- _Given problem_: Rewrite the material below with "Where should I click to:" switched to "Where do I click to:" everywhere it appears, keeping everything else the same.

* Start Supplied information *

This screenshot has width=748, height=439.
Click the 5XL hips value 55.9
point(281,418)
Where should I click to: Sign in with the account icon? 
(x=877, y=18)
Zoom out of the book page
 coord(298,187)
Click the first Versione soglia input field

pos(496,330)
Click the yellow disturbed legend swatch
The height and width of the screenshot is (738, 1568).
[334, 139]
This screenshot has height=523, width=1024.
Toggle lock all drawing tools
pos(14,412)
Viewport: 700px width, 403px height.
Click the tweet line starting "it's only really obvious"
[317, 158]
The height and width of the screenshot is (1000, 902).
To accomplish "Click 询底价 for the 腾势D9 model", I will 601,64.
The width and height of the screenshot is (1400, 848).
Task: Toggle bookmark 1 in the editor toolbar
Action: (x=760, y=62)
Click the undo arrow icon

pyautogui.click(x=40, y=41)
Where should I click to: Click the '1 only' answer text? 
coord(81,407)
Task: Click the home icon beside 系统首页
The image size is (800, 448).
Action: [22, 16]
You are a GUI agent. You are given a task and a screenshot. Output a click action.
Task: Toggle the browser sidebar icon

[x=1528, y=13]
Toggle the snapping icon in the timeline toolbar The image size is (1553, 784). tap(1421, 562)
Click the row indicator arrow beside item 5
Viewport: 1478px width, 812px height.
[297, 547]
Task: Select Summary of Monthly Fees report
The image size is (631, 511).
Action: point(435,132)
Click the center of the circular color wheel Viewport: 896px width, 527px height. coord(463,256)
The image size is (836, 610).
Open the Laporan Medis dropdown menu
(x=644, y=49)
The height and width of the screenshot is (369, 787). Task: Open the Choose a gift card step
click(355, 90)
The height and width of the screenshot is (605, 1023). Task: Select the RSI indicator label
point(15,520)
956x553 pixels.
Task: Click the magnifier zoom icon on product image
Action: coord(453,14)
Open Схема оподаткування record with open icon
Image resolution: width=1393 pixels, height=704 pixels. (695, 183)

* End Supplied information *

- _Task output_:
This screenshot has width=748, height=439.
Click the 5XL hips value 55.9
point(281,418)
Where do I click to: Sign in with the account icon? 
(x=877, y=18)
Zoom out of the book page
 coord(298,187)
Click the first Versione soglia input field

pos(496,330)
Click the yellow disturbed legend swatch
The height and width of the screenshot is (738, 1568).
[334, 139]
This screenshot has height=523, width=1024.
Toggle lock all drawing tools
pos(14,412)
Viewport: 700px width, 403px height.
Click the tweet line starting "it's only really obvious"
[317, 158]
The height and width of the screenshot is (1000, 902).
To accomplish "Click 询底价 for the 腾势D9 model", I will 601,64.
The width and height of the screenshot is (1400, 848).
Task: Toggle bookmark 1 in the editor toolbar
Action: (x=760, y=62)
Click the undo arrow icon

pyautogui.click(x=40, y=41)
Where do I click to: Click the '1 only' answer text? 
coord(81,407)
Task: Click the home icon beside 系统首页
The image size is (800, 448).
Action: [22, 16]
You are a GUI agent. You are given a task and a screenshot. Output a click action.
Task: Toggle the browser sidebar icon

[x=1528, y=13]
Toggle the snapping icon in the timeline toolbar The image size is (1553, 784). tap(1421, 562)
Click the row indicator arrow beside item 5
Viewport: 1478px width, 812px height.
[297, 547]
Task: Select Summary of Monthly Fees report
The image size is (631, 511).
Action: point(435,132)
Click the center of the circular color wheel Viewport: 896px width, 527px height. coord(463,256)
The image size is (836, 610).
Open the Laporan Medis dropdown menu
(x=644, y=49)
The height and width of the screenshot is (369, 787). Task: Open the Choose a gift card step
click(355, 90)
The height and width of the screenshot is (605, 1023). Task: Select the RSI indicator label
point(15,520)
956x553 pixels.
Task: Click the magnifier zoom icon on product image
Action: coord(453,14)
Open Схема оподаткування record with open icon
Image resolution: width=1393 pixels, height=704 pixels. (695, 183)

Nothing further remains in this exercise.